*Assignment*
The required output is the stretch from the line containing "Digital Accessibility Statement (192, 1364)" through the line containing "[Facebook] (444, 2509)" in the records below, unaltered and with no pictures.

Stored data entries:
──────

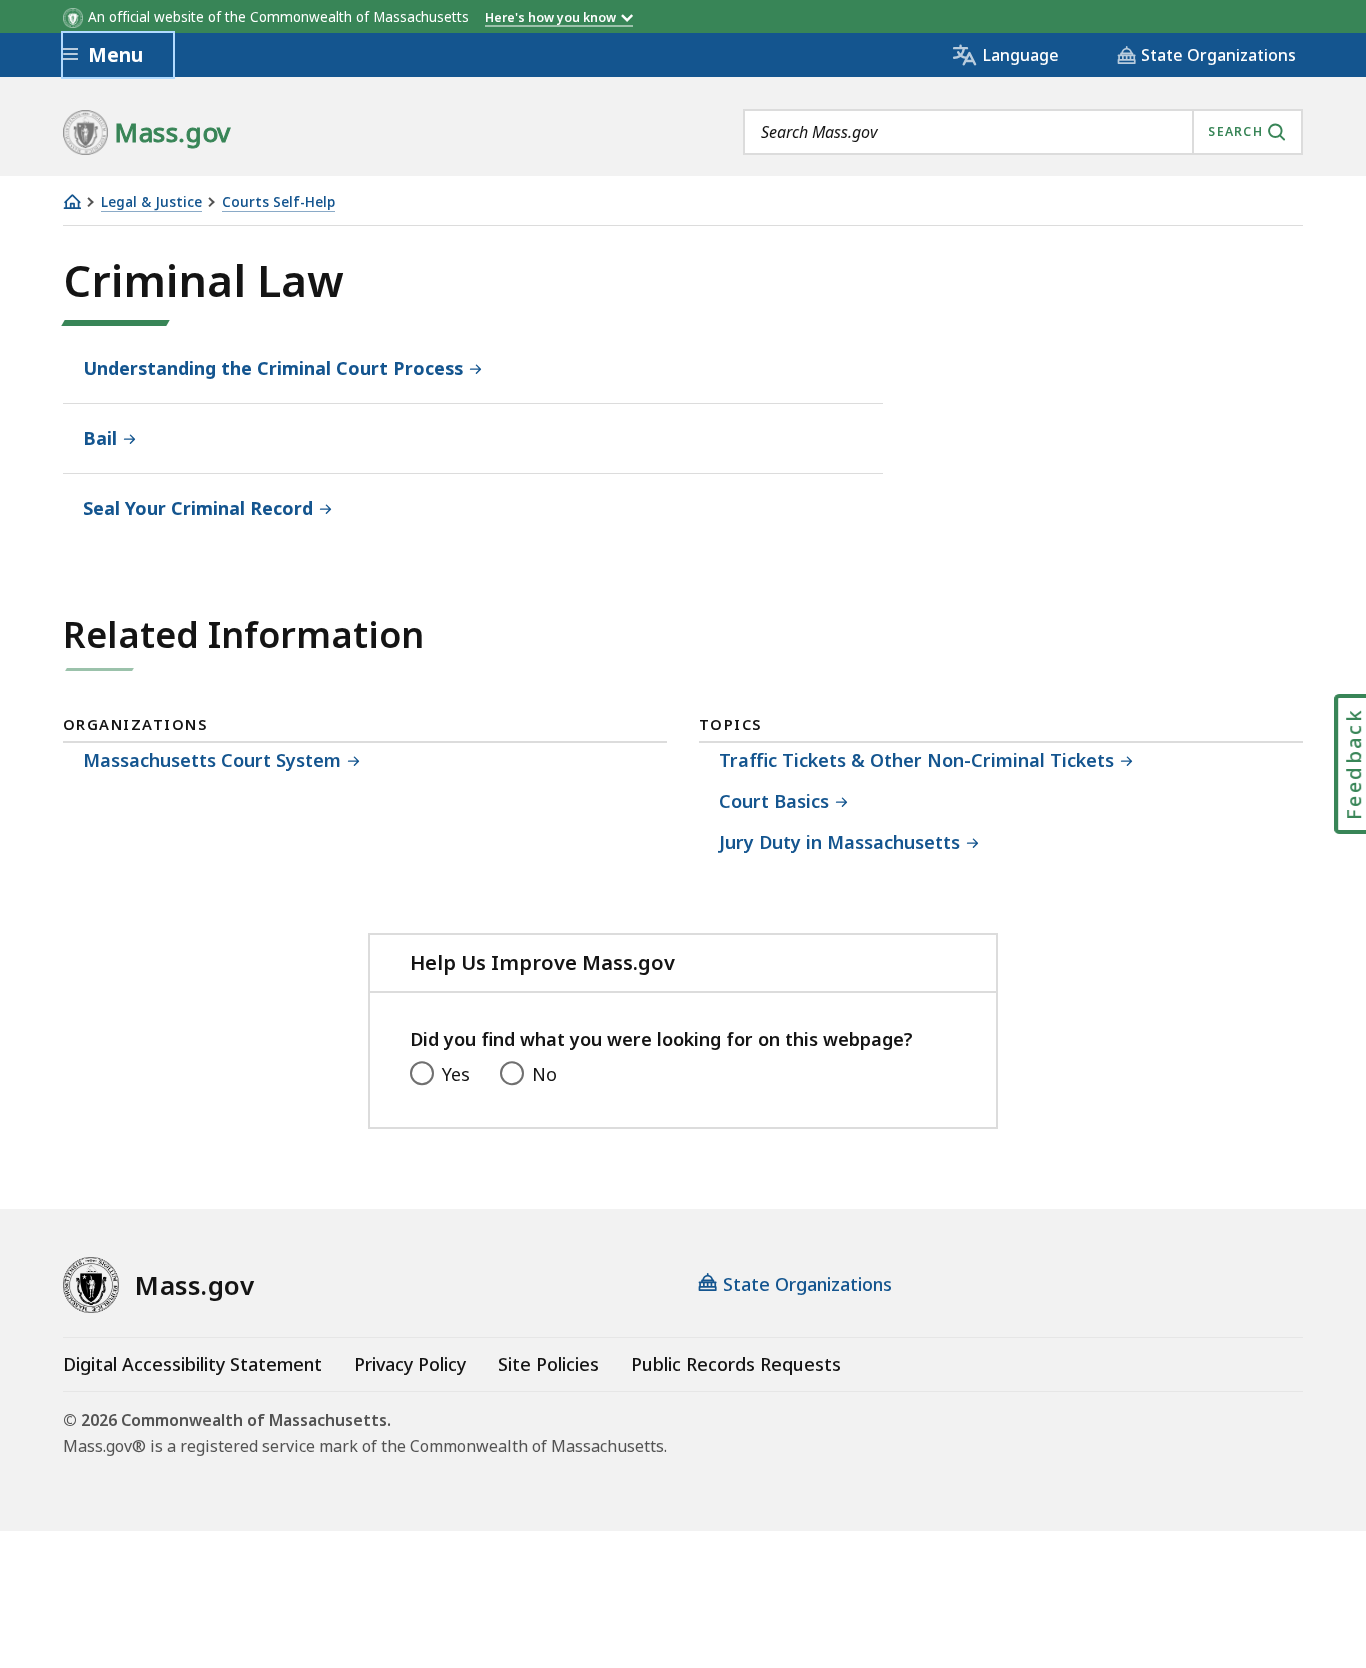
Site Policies (548, 1364)
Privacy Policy (410, 1364)
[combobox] (1023, 132)
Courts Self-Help (278, 202)
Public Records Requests (736, 1364)
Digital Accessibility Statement (192, 1364)
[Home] (72, 201)
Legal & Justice (151, 202)
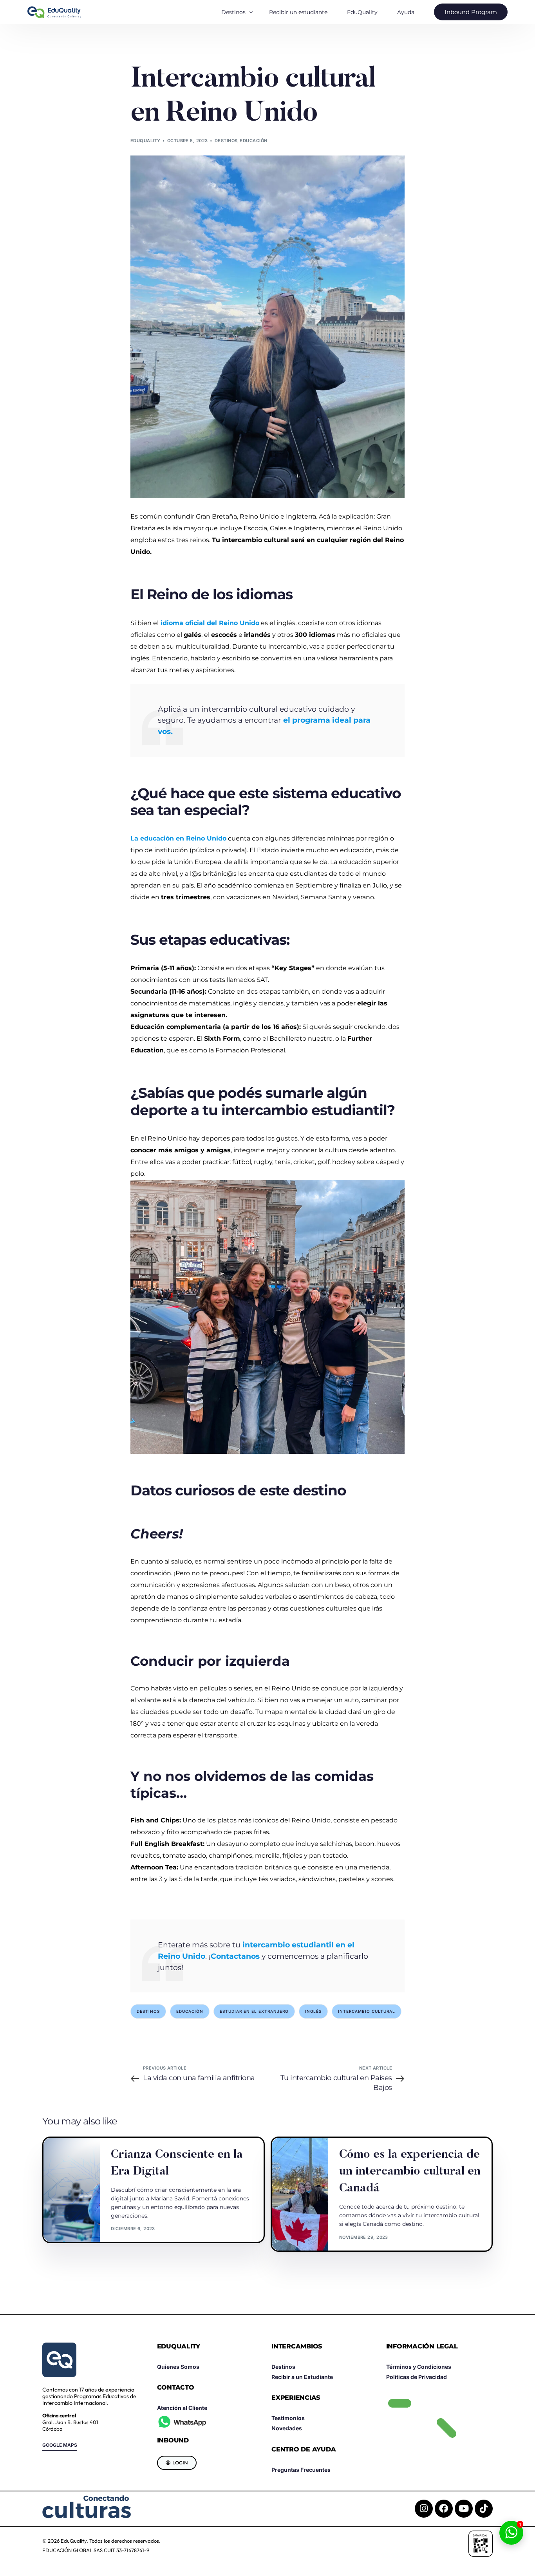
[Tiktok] (484, 2509)
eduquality (145, 140)
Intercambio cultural (366, 2011)
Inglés (313, 2011)
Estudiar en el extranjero (254, 2011)
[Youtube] (464, 2509)
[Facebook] (444, 2509)
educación (189, 2011)
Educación (253, 140)
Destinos (226, 140)
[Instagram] (424, 2509)
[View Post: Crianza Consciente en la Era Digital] (71, 2190)
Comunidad (128, 2141)
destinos (148, 2011)
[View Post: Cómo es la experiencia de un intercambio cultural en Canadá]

──────

*Output of the task*
Digital Accessibility Statement (192, 1364)
[Home] (72, 201)
Legal & Justice (151, 202)
[Tiktok] (484, 2509)
eduquality (145, 140)
Intercambio cultural (366, 2011)
Inglés (313, 2011)
Estudiar en el extranjero (254, 2011)
[Youtube] (464, 2509)
[Facebook] (444, 2509)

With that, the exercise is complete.